PROBLEM — Please copy the leading lines of the entries below exactly, concluding with the line in which "Set canvas zoom with 100% icon" occurs.

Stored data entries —
________________________

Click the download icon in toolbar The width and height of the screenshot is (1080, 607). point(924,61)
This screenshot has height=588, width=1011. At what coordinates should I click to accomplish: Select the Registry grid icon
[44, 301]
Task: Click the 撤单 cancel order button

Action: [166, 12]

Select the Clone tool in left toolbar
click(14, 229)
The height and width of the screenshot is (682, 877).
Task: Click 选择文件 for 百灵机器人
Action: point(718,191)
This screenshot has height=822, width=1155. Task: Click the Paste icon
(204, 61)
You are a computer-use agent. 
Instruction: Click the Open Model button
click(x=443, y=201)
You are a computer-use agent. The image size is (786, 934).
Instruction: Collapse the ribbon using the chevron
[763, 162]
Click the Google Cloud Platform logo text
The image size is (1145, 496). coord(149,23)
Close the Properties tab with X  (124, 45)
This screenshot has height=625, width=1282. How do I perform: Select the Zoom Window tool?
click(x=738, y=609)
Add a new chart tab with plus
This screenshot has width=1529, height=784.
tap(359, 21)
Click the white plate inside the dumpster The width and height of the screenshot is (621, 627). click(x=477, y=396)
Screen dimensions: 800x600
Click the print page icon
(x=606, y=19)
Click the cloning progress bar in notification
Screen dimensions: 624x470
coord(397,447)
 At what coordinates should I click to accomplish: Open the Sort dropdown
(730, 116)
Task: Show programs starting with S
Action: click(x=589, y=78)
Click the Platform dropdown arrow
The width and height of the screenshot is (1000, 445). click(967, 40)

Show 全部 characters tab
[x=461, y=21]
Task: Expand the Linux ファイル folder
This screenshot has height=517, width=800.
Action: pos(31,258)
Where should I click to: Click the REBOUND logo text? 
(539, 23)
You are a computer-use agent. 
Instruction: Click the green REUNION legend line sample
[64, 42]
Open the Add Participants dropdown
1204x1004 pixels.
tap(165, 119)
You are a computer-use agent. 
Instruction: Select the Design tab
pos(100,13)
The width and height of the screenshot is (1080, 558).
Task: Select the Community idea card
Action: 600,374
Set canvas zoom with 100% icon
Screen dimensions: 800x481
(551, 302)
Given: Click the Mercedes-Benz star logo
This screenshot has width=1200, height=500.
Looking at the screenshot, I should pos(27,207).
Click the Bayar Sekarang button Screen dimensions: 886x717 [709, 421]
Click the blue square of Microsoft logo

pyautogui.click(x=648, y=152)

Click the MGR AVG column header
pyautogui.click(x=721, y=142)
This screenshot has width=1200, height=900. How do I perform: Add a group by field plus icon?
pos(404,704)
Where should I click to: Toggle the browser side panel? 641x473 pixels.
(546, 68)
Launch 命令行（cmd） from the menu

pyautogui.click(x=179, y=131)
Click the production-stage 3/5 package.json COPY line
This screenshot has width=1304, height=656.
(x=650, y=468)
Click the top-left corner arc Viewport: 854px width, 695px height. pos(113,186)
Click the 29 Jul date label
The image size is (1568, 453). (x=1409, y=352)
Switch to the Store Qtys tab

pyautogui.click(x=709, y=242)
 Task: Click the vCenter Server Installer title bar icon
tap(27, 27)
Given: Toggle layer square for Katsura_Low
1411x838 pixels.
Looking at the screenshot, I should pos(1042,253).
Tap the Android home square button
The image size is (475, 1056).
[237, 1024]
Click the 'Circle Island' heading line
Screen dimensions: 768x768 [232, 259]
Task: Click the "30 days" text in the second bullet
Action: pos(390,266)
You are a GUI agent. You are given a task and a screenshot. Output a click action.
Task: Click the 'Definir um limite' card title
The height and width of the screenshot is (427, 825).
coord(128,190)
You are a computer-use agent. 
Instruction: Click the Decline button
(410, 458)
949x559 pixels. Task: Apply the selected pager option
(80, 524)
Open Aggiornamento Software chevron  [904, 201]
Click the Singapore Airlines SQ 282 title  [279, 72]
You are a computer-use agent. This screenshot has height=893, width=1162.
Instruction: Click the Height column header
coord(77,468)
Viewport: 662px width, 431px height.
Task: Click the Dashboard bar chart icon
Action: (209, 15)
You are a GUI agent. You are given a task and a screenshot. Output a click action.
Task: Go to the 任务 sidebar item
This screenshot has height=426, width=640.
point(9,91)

________________________

ANSWER TO THE PROBLEM —
Click the download icon in toolbar The width and height of the screenshot is (1080, 607). point(924,61)
This screenshot has height=588, width=1011. At what coordinates should I click to accomplish: Select the Registry grid icon
[44, 301]
Task: Click the 撤单 cancel order button

Action: [166, 12]

Select the Clone tool in left toolbar
click(14, 229)
The height and width of the screenshot is (682, 877).
Task: Click 选择文件 for 百灵机器人
Action: point(718,191)
This screenshot has height=822, width=1155. Task: Click the Paste icon
(204, 61)
You are a computer-use agent. 
Instruction: Click the Open Model button
click(x=443, y=201)
You are a computer-use agent. The image size is (786, 934).
Instruction: Collapse the ribbon using the chevron
[763, 162]
Click the Google Cloud Platform logo text
The image size is (1145, 496). coord(149,23)
Close the Properties tab with X  (124, 45)
This screenshot has height=625, width=1282. How do I perform: Select the Zoom Window tool?
click(x=738, y=609)
Add a new chart tab with plus
This screenshot has width=1529, height=784.
tap(359, 21)
Click the white plate inside the dumpster The width and height of the screenshot is (621, 627). click(x=477, y=396)
Screen dimensions: 800x600
Click the print page icon
(x=606, y=19)
Click the cloning progress bar in notification
Screen dimensions: 624x470
coord(397,447)
 At what coordinates should I click to accomplish: Open the Sort dropdown
(730, 116)
Task: Show programs starting with S
Action: click(x=589, y=78)
Click the Platform dropdown arrow
The width and height of the screenshot is (1000, 445). click(967, 40)

Show 全部 characters tab
[x=461, y=21]
Task: Expand the Linux ファイル folder
This screenshot has height=517, width=800.
Action: pos(31,258)
Where should I click to: Click the REBOUND logo text? 
(539, 23)
You are a computer-use agent. 
Instruction: Click the green REUNION legend line sample
[64, 42]
Open the Add Participants dropdown
1204x1004 pixels.
tap(165, 119)
You are a computer-use agent. 
Instruction: Select the Design tab
pos(100,13)
The width and height of the screenshot is (1080, 558).
Task: Select the Community idea card
Action: 600,374
Set canvas zoom with 100% icon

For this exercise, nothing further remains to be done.